PASSAGE PROVIDED
━━━━━━━━━━━━━━━━━━━━

At the end someone has to pay, either a family member or us, the taxpayers. What the story tells us is that long-term care in the U.S. is broken and needs to be reformed soon. One answer will be for states to continue to rebalance their long-term care program, provide more community care and make it easier for providers to want to work with the government.
In June the U.S. Supreme Court will determine the fate of the healthcare reform and with it, the fate of many seniors in this country. There is consensus that healthcare reform cannot be viable if the public option is deemed unconstitutional. This comes at a time when the economic and health security of seniors is at its worst. Healthcare reform,although aimed at the 40 million uninsured individuals, provided great benefits to seniors who cannot afford long term care. Included in the healthcare reform were incentives to state to provide affordable long term care to seniors who want to remain in their communities and avoid costly nursing home care.

━━━━━━━━━━━━━━━━━━━━

RAW DATA

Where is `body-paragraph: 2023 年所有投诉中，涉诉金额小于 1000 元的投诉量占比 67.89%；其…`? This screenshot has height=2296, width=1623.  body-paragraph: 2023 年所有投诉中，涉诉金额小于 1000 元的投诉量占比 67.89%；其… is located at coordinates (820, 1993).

━━━━━━━━━━━━━━━━━━━━

WORK ORDER
Resume the passage on long-term care and healthcare reform for seniors, starting after its final sentence.

RESPONSE TO THE TASK
Lets take a look at what is at stake. Debt and deficit reduction proposals by policymakers include major changes to thre three major entitlement programs, Medicare, Medicaid and Social Security. Some proposals include raising the age of retirement to 67 years, asking higher income Medicare beneficiaries to contribute more to the cost of Medicare and federal block grants to states so they can pay the federal share of their Medicaid program expenses. One mistake made by policymakers is to look at each of these programs separately and failure to recognize how interrelated they are in their effect on the economic security and well being of seniors. For example, stopping annual increases in social security payments will result in less funds available to seniors to pay for healthcare.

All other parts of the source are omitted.